TASK =>
Every entry below should be transcribed exactly; pictures stay out of the copy.

§ §

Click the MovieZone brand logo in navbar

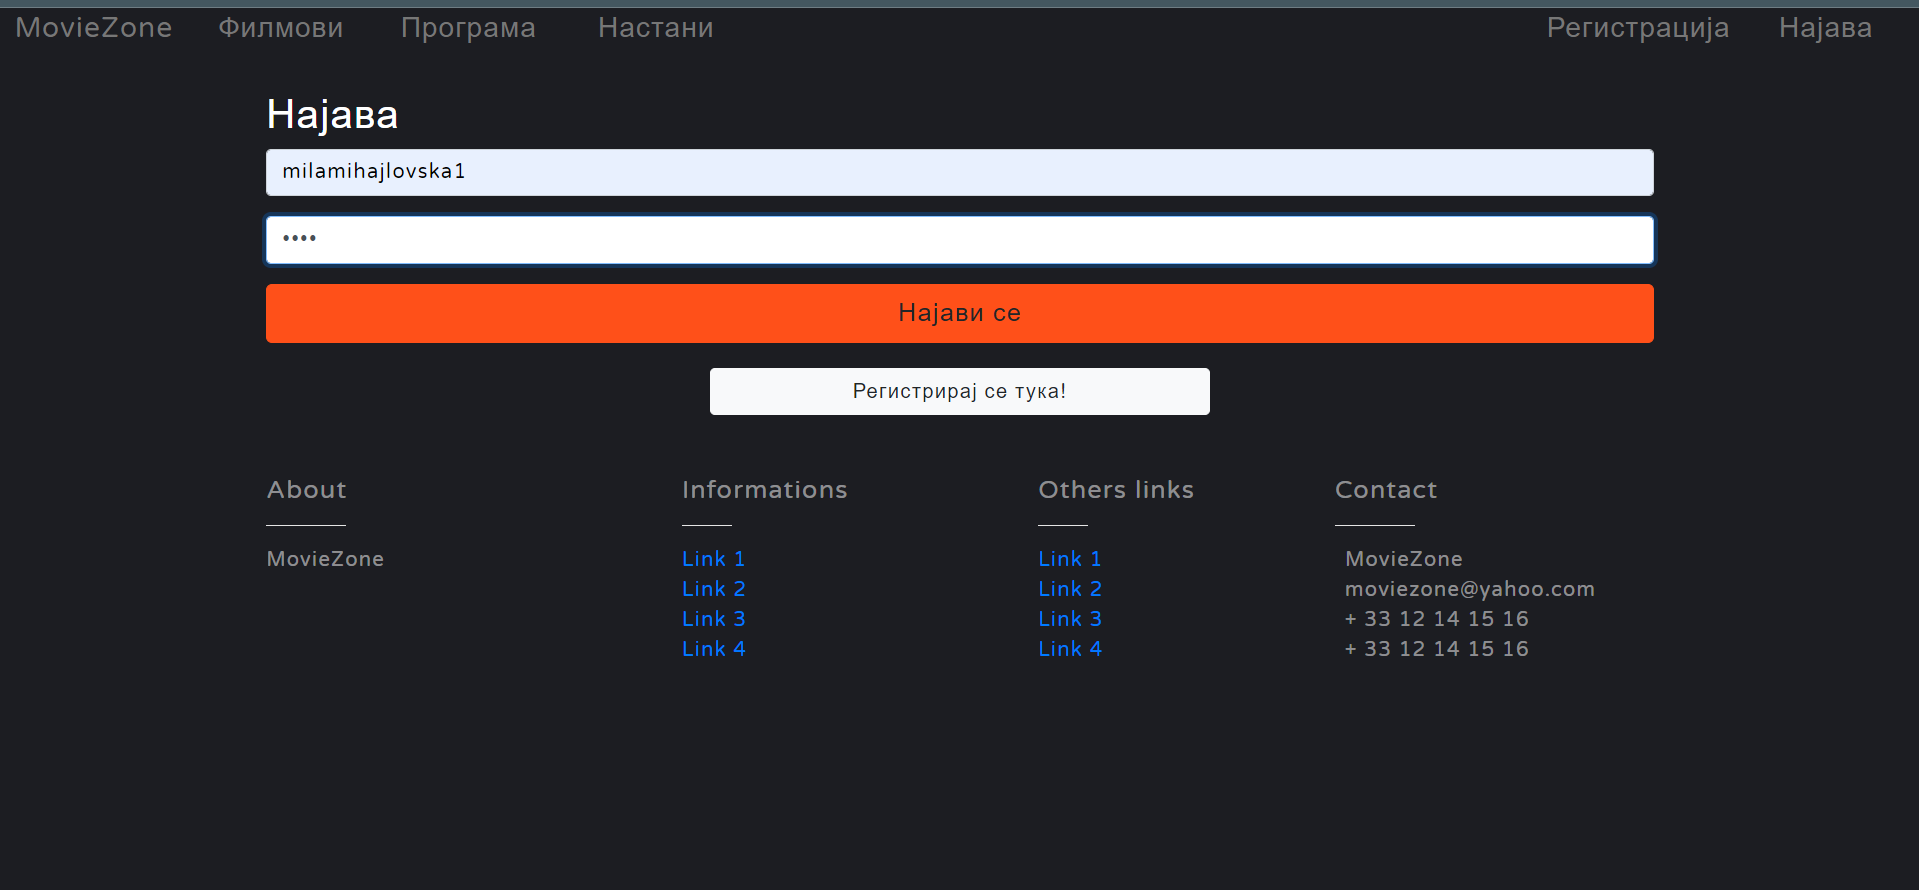tap(94, 28)
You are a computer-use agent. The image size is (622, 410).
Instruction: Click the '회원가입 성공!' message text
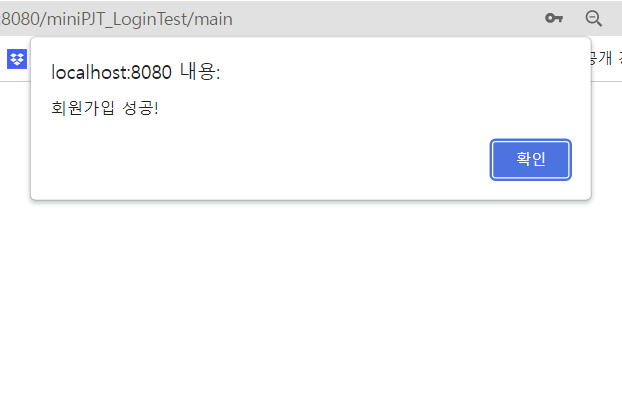click(x=105, y=108)
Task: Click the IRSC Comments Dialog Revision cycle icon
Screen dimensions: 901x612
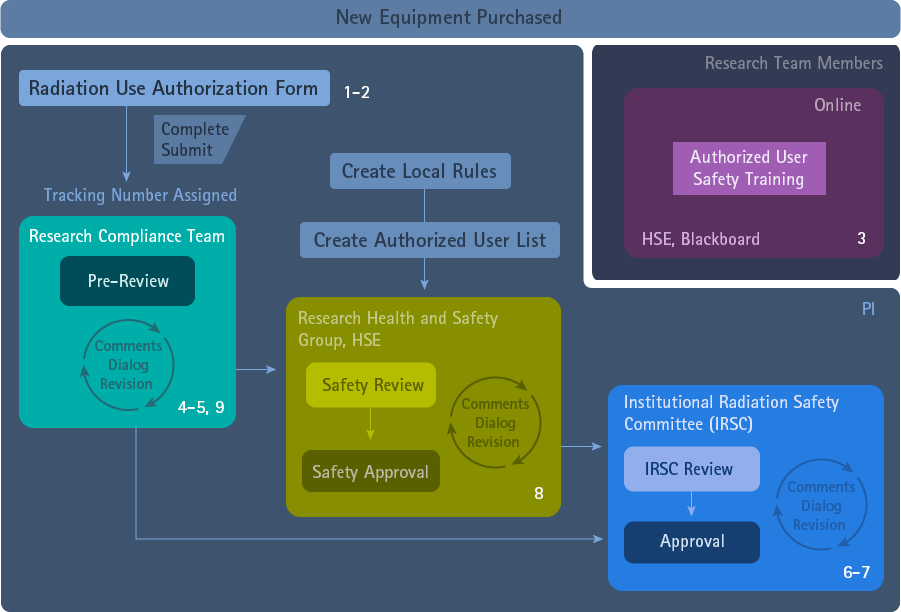Action: (820, 506)
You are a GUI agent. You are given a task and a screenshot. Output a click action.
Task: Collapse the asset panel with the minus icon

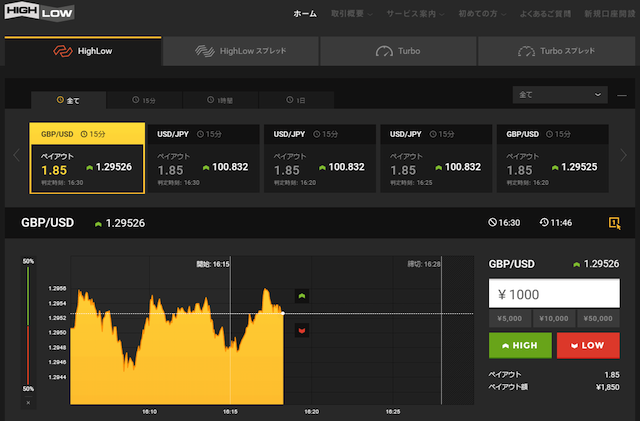[x=622, y=95]
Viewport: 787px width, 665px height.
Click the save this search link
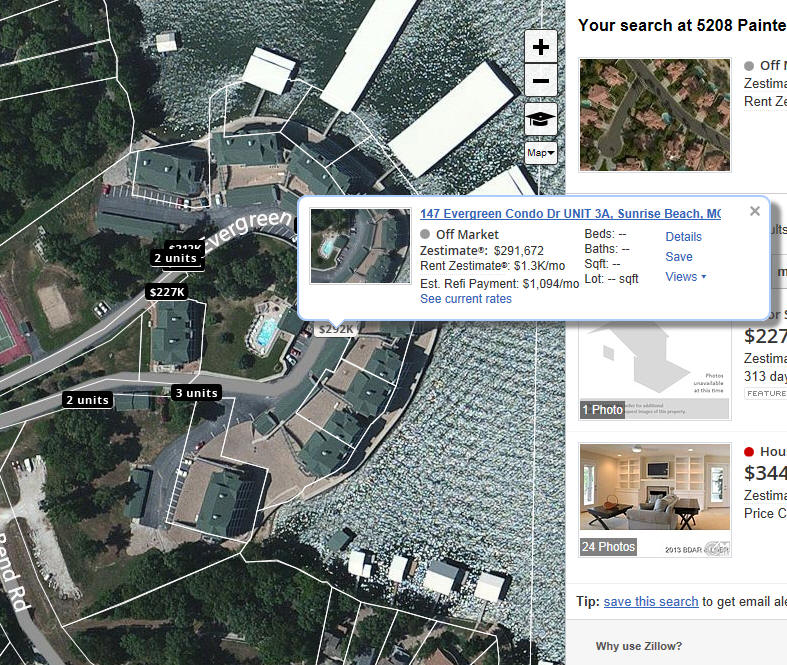(650, 601)
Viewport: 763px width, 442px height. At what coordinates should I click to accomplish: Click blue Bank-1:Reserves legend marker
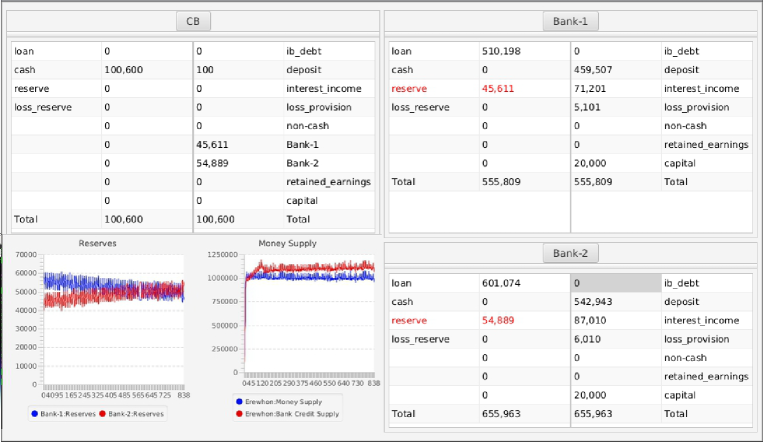point(37,413)
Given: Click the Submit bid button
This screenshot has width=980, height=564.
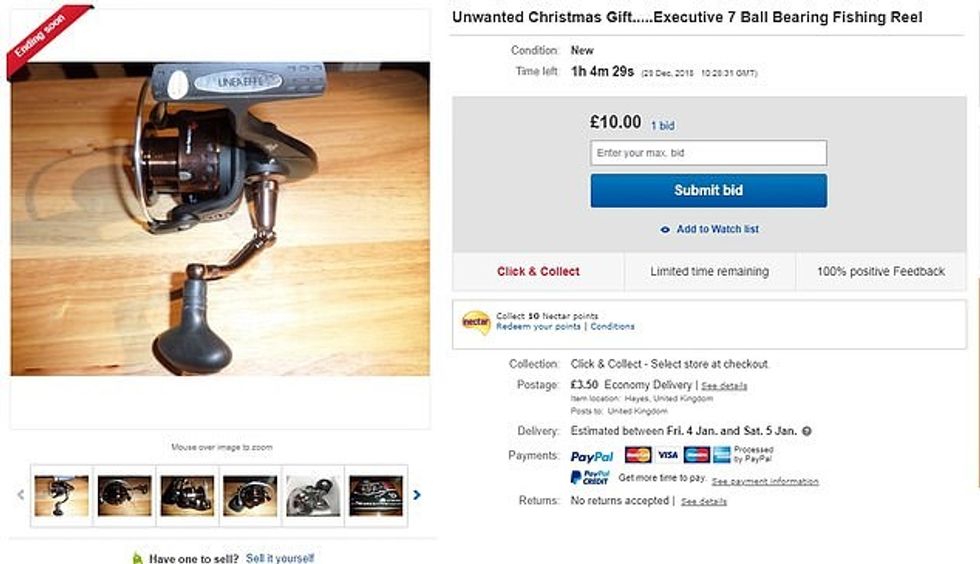Looking at the screenshot, I should (708, 191).
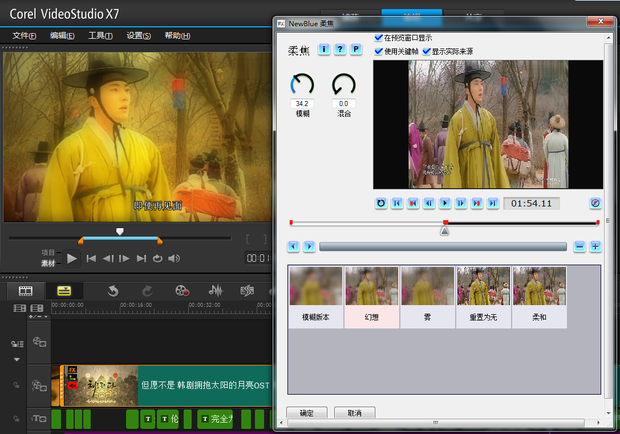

§ §

RESPONSE BELOW =>
Click the MovieZone brand logo in navbar

tap(94, 28)
You are a computer-use agent. The image size is (622, 410).
Instruction: Click the '회원가입 성공!' message text
click(x=105, y=108)
Task: Click the IRSC Comments Dialog Revision cycle icon
Screen dimensions: 901x612
Action: (820, 506)
You are a GUI agent. You are given a task and a screenshot. Output a click action.
Task: Collapse the asset panel with the minus icon

[x=622, y=95]
Viewport: 787px width, 665px height.
Click the save this search link
(650, 601)
Viewport: 763px width, 442px height. At what coordinates should I click to accomplish: Click blue Bank-1:Reserves legend marker
point(37,413)
Given: Click the Submit bid button
This screenshot has width=980, height=564.
Looking at the screenshot, I should (708, 191).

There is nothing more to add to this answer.